Nate Ball power ascends.

Batman and Aliens Meet the Real World: GeekDad Interviews Nate Ball

Books Engineering Robotics Television
Nate Ball power ascends.
Nate Ball power ascends. Photo Credit: Nate Ball.

I spoke recently to uber-geek and new dad Nate Ball about his inventions, his books, and his role in helping a new generation of makers get inspired about engineering. We didn’t get to discuss his beatboxing, but you’ll find a link to his Ted X talk on that here also.

GeekDad: Please tell us who you are in 41 words.

Ball: My name is Nate Ball and I am the host of Design Squad and Design Squad Nation on PBS. I am the author of the Alien in My Pocket science-adventure chapter book series and co-founder and CTO of Atlas Devices, LLC.

GeekDad: Tell us about Design Squad.

Ball: I’ve been working on Design Squad for twelve years – it’s a show designed to get kids excited about engineering, produced by Marisa Wolsky at WGBH. I was the kind of kid who grew up tinkering with things and pulling stuff apart. I only found out I could apply that interest to engineering when I was in college. With that and a background in projects like making potato guns and a Tesla coil that I built in high school, I had a long list of projects that would be fun to build.

GeekDad: Design Squad gives kids challenges to build. What have been some of your favorites?

Ball: One was the episode where teams had to build a prosthetic device to help a woman who had multiple limbs amputated after a severe bacterial infection. She loved doing performances in swimming pools, and the challenge for the teams was to design functional and beautiful prosthetics to help her dance in the water.

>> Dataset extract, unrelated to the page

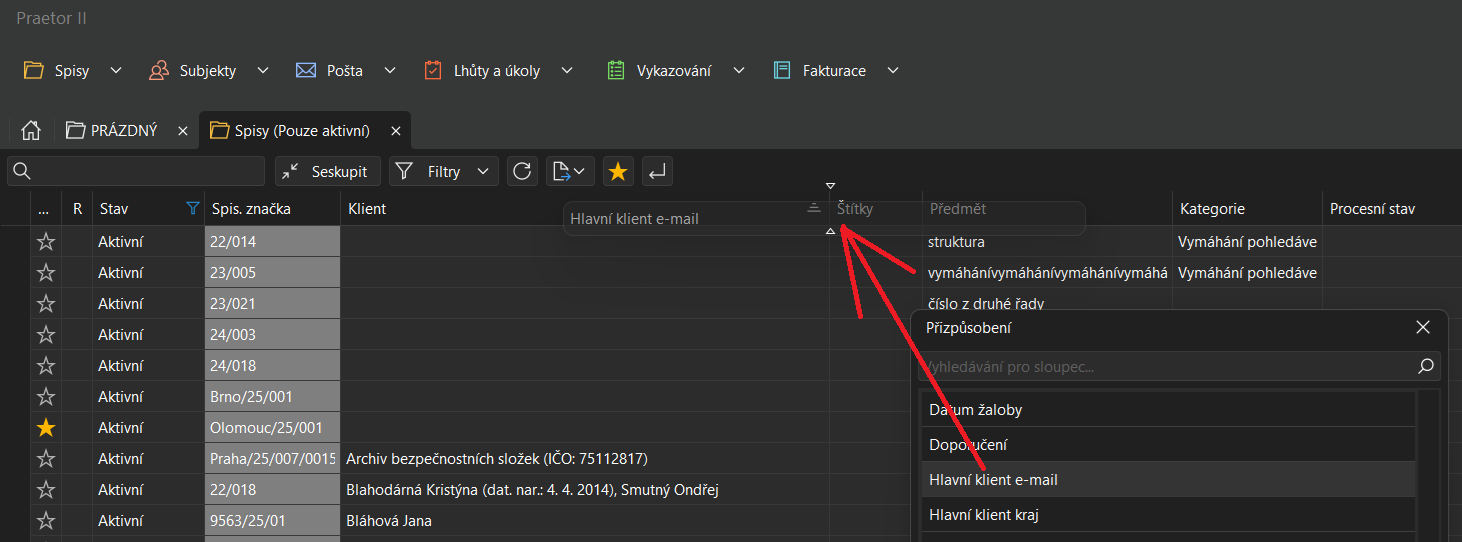Click the export file icon button
The width and height of the screenshot is (1462, 542).
(570, 172)
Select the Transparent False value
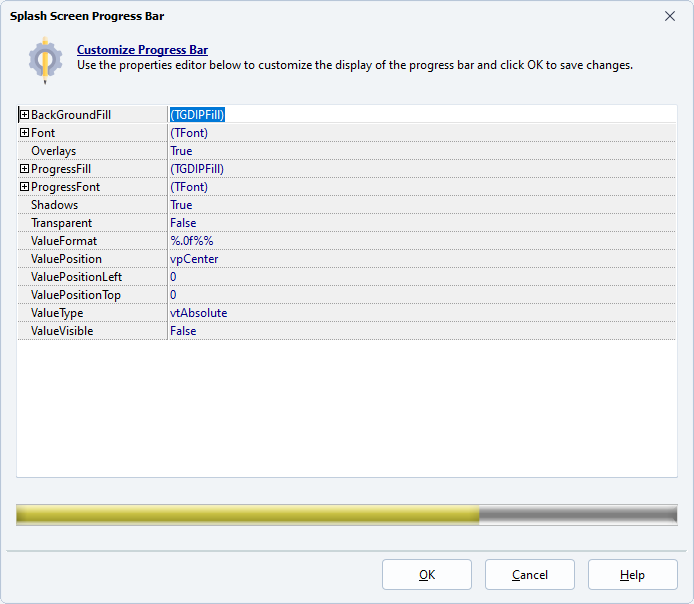This screenshot has width=694, height=604. pyautogui.click(x=183, y=223)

It showed such a different side of what engineering could be and do – it combined the arts and helping someone in the real world.

GeekDad: And now Design Squad is going global?

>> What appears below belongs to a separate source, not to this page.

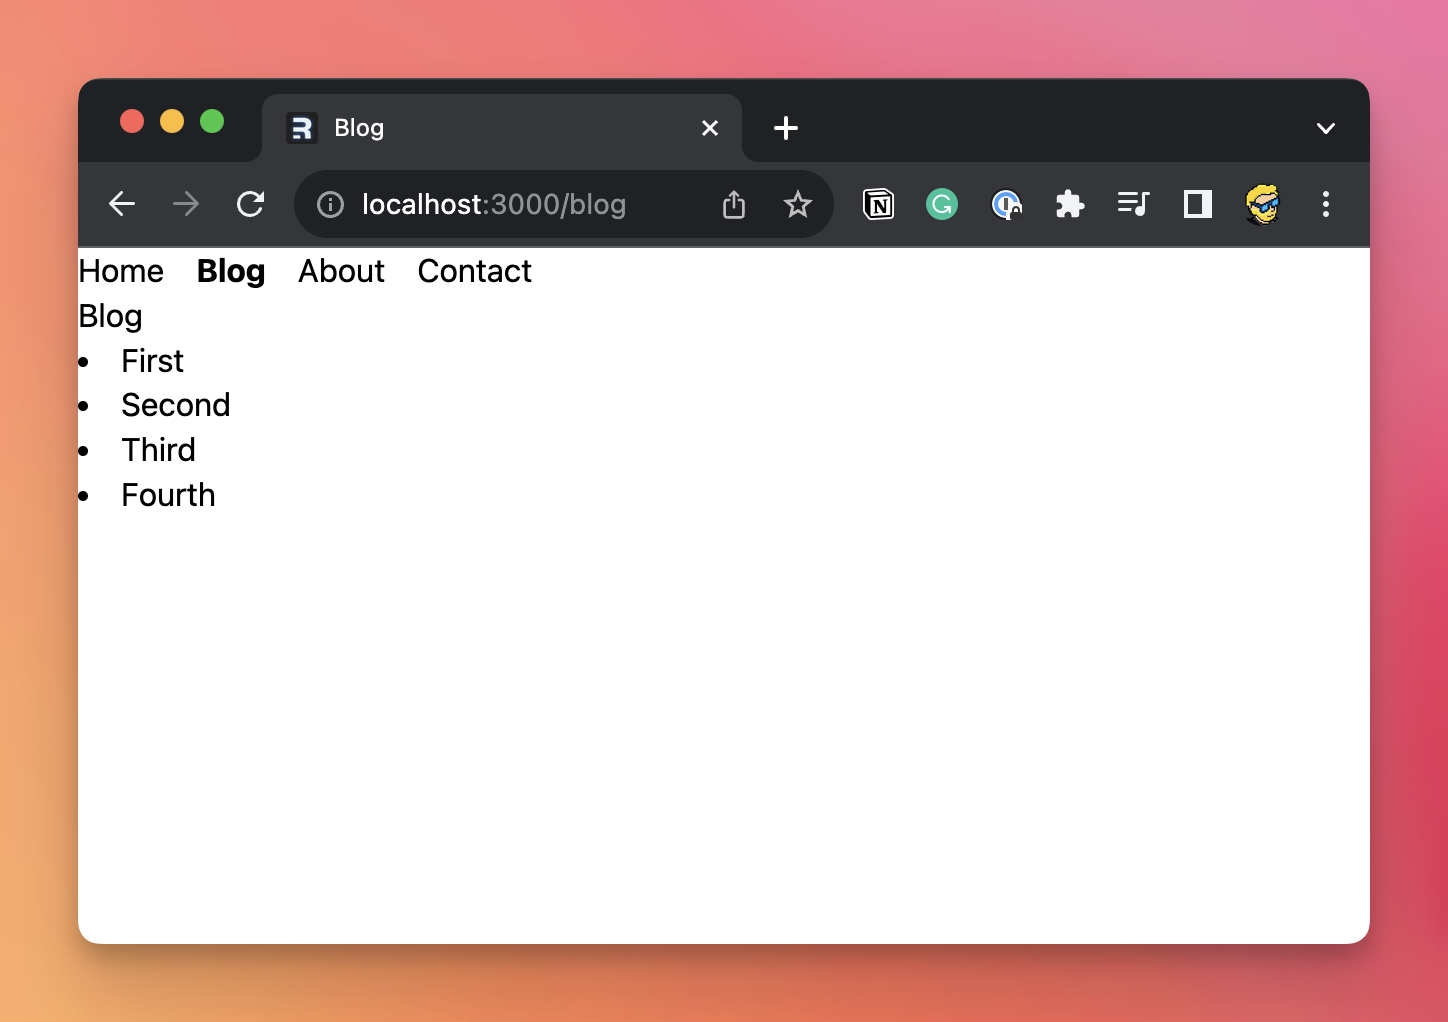Toggle the browser side panel
The width and height of the screenshot is (1448, 1022).
click(1197, 204)
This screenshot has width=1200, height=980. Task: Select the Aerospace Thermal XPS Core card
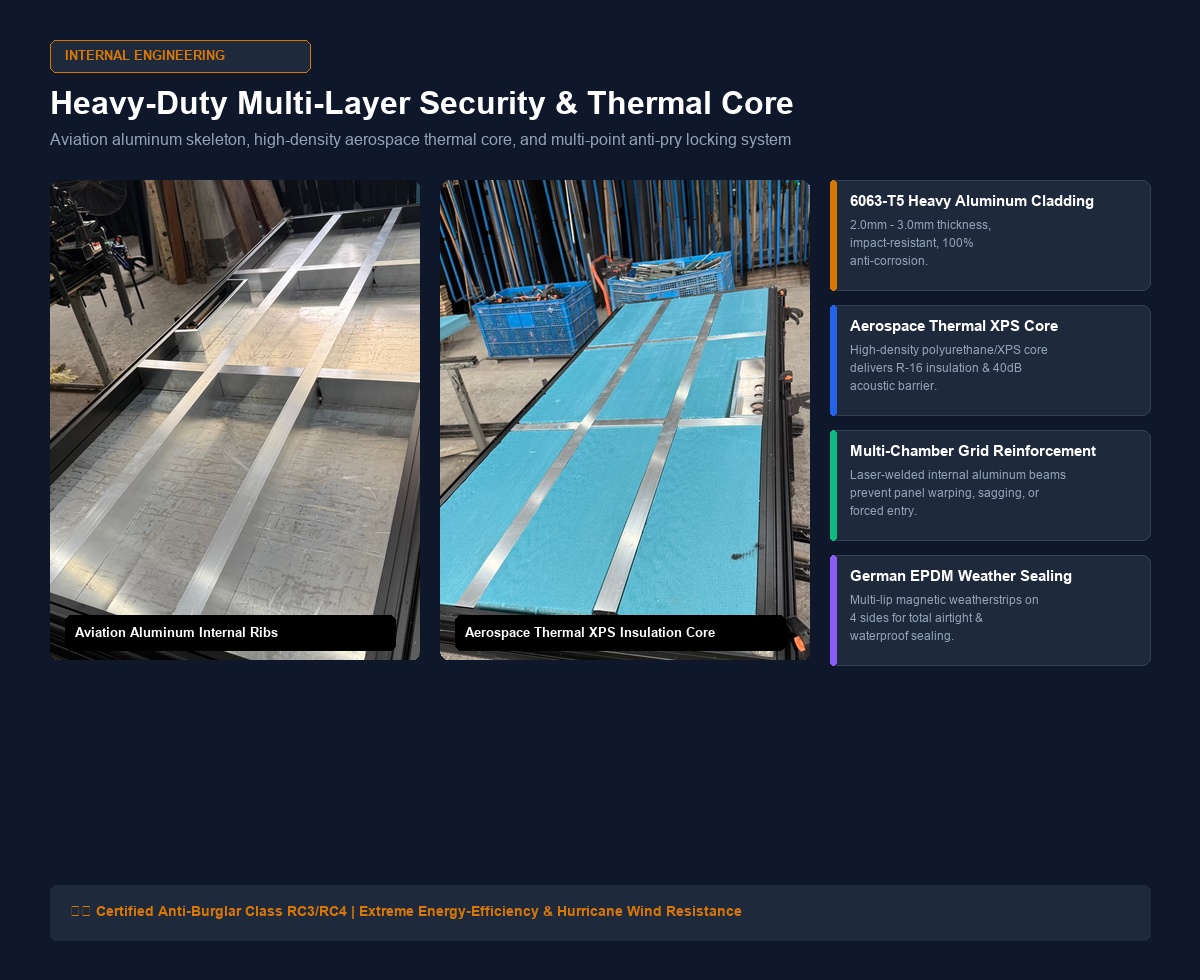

Ball: Yes — we’re bringing along the strong and exciting messaging that engineering can help people, but we’re adding a global perspective. We’re teaming up with after-school programs in the US and a number of countries across southern Africa to work directly together on real life problems.

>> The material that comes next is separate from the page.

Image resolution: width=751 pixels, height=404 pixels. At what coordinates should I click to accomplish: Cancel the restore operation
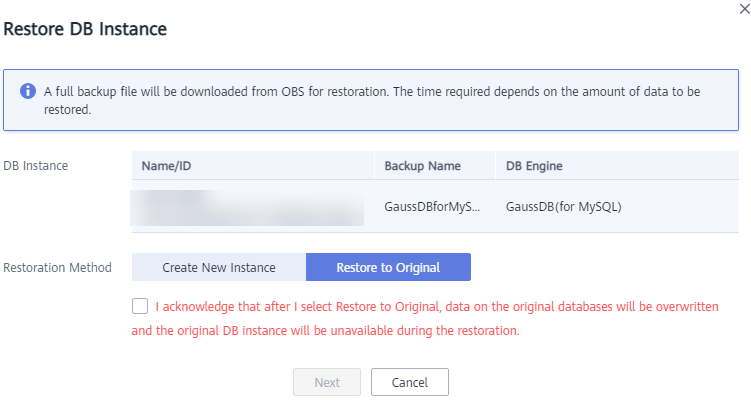pos(410,382)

Cover art from Alien in My Pocket book.
Cover art from Alien in My Pocket. Credit: Harper Collins, used with permission.

GeekDad: And you write books?

Ball: Books had a great impact on my childhood, as an escape and a chance to run wild with my imagination and as a place for learning. I thought it would be awesome to wrap those two together along with my love for hands-on projects. I designed a series where an alien comes to Earth and tries to take over after crashing into a fourth grader Zack’s bedroom. It’s up to Zack and his best friend Olivia to figure out how to fix the ship and call off an invasion of tiny 4-inch tall aliens.

GeekDad: And while we’re stepping into the world of science fiction with real-world engineering, you seem to have built a non-fictional business with tools I’ve only seen on movies like the Dark Knight and Watchmen.

Ball: My company makes specialized equipment for making hard jobs easier, with a focus on access and rescue. Our products are primarily for people in the military or first responders to do climbing tasks, or to inspect containers coming into a port, or perform a rescue on the side of a mountain. Those kinds of jobs are fatiguing and dangerous so we have developed special equipment to make it easier such as devices that enable Batman-like rescue capabilities and real-life grappling hook launchers. And we have power ascenders that let you run up the side of a building.

GeekDad: What are you working on next?

Ball: It’s a ladder that can reach 7 feet, weighs less than 10 pounds and fits in a backpack, but it’s also strong enough to be a bridge or a litter, a field stretcher. You could also use it to hoist someone into a helicopter.